The Road Accident Fund or RAF was set up as a public entity to pay compensation for accidents relating to injuries sustained on public roads and the medical expenses associates with these injuries. It is funded by a special fuel levy on petrol and diesel. With South Africa having a very high rate of injuries sustained from road accidents, the RAF is currently underfunded, but it is seen as being essential to bring equitable compensation to the injured persons.
R169078 maximum claim for annual loss of income according to subsection 17(4)(c), effective from 30 April 2009. This is the new amount that has been adjusted based on CPI the previous amount of R160 000)
This sum for the annual loss of income is reviewed quarterly and since the last amendment to the Act in 2008, the maximum claim has been greatly reduced. Where previously a fixed limit of maximum R25 000 per passenger was applicable, passengers can now lodge larger claims. There have been some recent amendments described in the RAF Amendment Act and listed here as well.
The above is in addition to claiming for reasonable medical expenses incurred, which the claimant may need to be pay back to his/her medical aid.
When to claim:
You can lodge a claim within three years if the identity of the offending driver is known. In the case of claims against unknown offenders the claim must be lodged within two years of the incident. Claimants are helped free of charge at RAF branch offices, however, you may elect to employ the services of a lawyer.
What you can claim:
Various losses can be claimed, both past and future. These include medical expenses or costs incurred by your medical aid, funeral expenses, loss of earnings, loss of support for a dependant of a deceased victim, general damages.
In a case where a person is injured on duty, if damages have already been awarded by the Compensation Commissioner, then this paid out compensation is deductible from claims against the RAF. A claim against the RAF can only go ahead and be lodged, if the Compensation Commissioner (Workmen’s Compensation) has repudiated liability.

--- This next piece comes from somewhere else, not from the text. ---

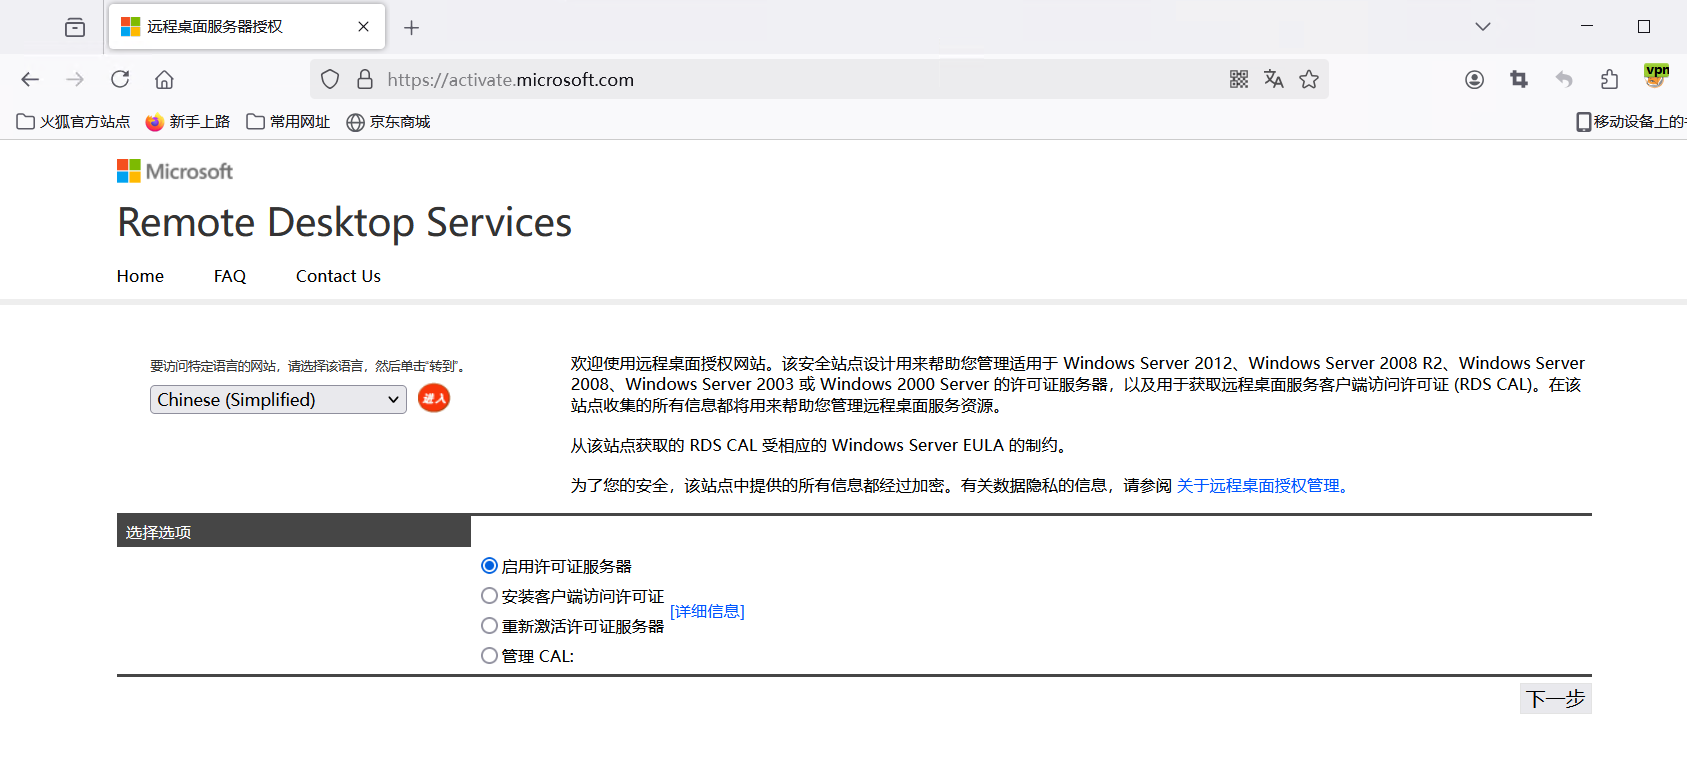Click the screenshot crop icon in toolbar
This screenshot has height=783, width=1687.
coord(1519,80)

Medical Aid Schemes and the RAF
Be sure to speak to your medical aid after you have been involved in an accident. If you have medical aid, your medical aid scheme is likely to have made payments on your behalf for emergency treatment. As a medical aid scheme member you might be required to sign an undertaking where you agree that monies paid by your scheme will be refunded upon finalisation of your RAF claim. Thus, if you have a successful claim against the RAF and there is a payout, you will be expected to pay this money back to your medical aid.
This is because in terms of the rules of most medical schemes, medical schemes are not liable for any accident-related costs in cases where the member can institute an action against another party. The RAF in this case is the other party from which these costs are reimbursed.

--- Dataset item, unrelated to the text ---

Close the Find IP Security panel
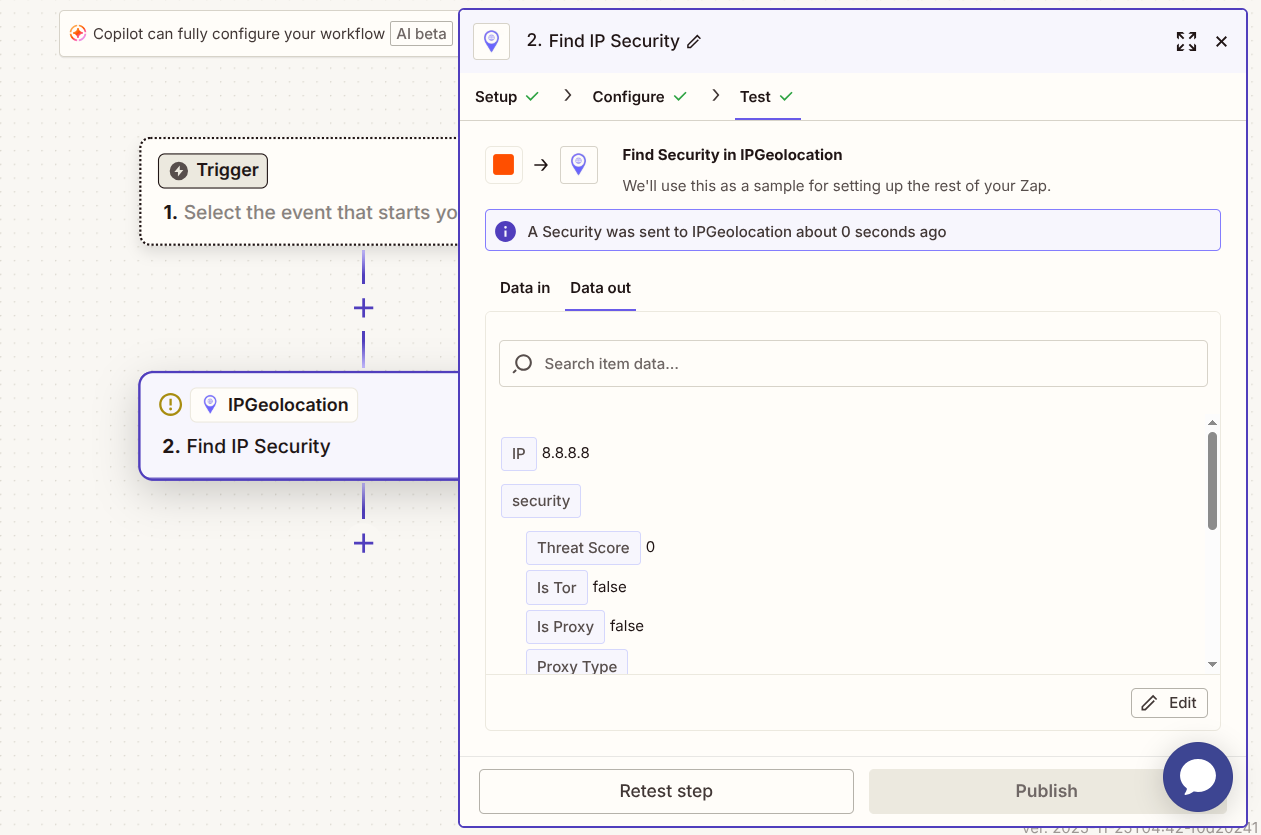Screen dimensions: 1261x835 1221,42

The benefit of being on a private medical aid is nonetheless obvious; in an emergency situation, such as a vehicle accident, medical aid members are often admitted to private hospitals which offer more advance treatments, and thus are not reliant on state healthcare. The other benefit is that your private medical aid will also fund any other necessary treatment which might be required, as per the scheme’s set of rules. Your medical aid has the obligation to ensure the best possible emergency care; you have the obligation to pay back any monies you receive from the RAF with respect to treatment the scheme paid for.

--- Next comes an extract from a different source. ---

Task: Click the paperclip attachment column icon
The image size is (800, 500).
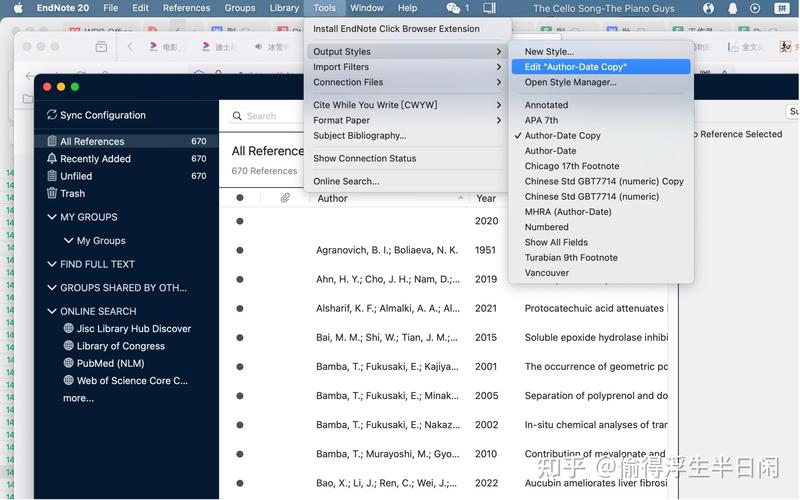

The average time until a RAF claim is settled can be lengthy and protracted. When claiming medical expenses, be sure to keep complete records of all your medical accounts, what you paid and what your scheme paid.
Important: the accident MUST be reported to the police by the driver/ owner of the vehicle.
The same basics apply for claims against the RAF as applies to all other claims you would normally lodge: keep and collect and make copies of as much of the paperwork as possible (reports from the doctor treating you, hospital and clinical records, SAPS collision report, police reports (OAR) etc.) A complete affidavit must be lodged with the SAPS by the claimant no later than 14 days of the claimant being able to do so.
Medical tariffs – how the RAF compensates MSPs (Medical Service Providers)
The RAF compensates emergency medical treatments at a higher tariff than non-emergency treatments. All medical treatments that do not fall under and cannot be classified as emergency medical treatment are compensated at a lower tariff. The lower tariff is the Uniform Patient Fee Schedule for fees payable to public health establishments, prescribed under section 90(1)(b) of the National Health Act, 2003 (Act No. 61 of 2003), as revised from time to time.
Claims involving future medical expenses
Future medical expense claims are reimbursed as part of an undertaking in terms of section 17(4)(a) of the RAF Act. An undertaking is a contract between the claimant and the RAF, in terms of which the claimant will be reimbursed for reasonable medical expenses which he/she will have to incur due to the injuries sustained in the motor vehicle accident.
The undertaking will cover reasonable future costs for the claimant’s injuries, which means that experimental or unproven types of treatment are not covered. The undertaking can specify types of treatment only, or cover all treatment and equipment needed as a result of the accident. A claimant may, for example, qualify for a prosthesis or a wheelchair if he/she has difficulty moving around, or for special modifications to a motor vehicle to adapt it to be driven by the claimant. Pre-existing illnesses, diseases or injuries are not covered. The undertaking also does not cover a claimant for the normal effects of ageing or the effects that other conditions may have on the injuries.